For the data below, say how many lines contain "agent". Only the number should be given.

++++ SUPPLIED INFORMATION ++++

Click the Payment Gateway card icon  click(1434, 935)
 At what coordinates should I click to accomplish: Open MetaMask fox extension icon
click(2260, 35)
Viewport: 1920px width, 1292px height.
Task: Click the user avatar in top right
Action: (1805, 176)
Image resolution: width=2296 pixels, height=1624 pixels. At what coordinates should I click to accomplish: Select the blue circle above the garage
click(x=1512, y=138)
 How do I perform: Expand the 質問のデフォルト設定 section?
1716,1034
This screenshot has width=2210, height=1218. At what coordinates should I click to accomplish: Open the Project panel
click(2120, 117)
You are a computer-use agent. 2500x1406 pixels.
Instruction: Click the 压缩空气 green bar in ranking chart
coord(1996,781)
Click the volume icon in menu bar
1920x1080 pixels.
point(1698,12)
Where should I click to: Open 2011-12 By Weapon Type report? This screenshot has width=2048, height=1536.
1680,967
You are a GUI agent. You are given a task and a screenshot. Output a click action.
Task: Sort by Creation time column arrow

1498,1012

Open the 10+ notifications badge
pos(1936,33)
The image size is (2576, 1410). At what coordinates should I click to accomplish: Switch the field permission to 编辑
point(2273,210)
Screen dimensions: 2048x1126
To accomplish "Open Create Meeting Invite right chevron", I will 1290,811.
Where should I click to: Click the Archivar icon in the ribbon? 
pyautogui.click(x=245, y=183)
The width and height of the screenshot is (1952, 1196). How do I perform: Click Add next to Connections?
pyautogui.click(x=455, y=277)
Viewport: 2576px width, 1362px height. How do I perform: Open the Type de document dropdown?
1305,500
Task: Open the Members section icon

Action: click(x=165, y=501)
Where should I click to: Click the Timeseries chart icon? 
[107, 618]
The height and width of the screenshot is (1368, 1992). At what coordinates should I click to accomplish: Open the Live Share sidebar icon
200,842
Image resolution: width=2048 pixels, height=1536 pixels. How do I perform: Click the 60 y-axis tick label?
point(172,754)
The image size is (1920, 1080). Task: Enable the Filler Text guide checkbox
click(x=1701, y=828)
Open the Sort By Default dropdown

++++

**RESPONSE TO THIS EXERCISE**
2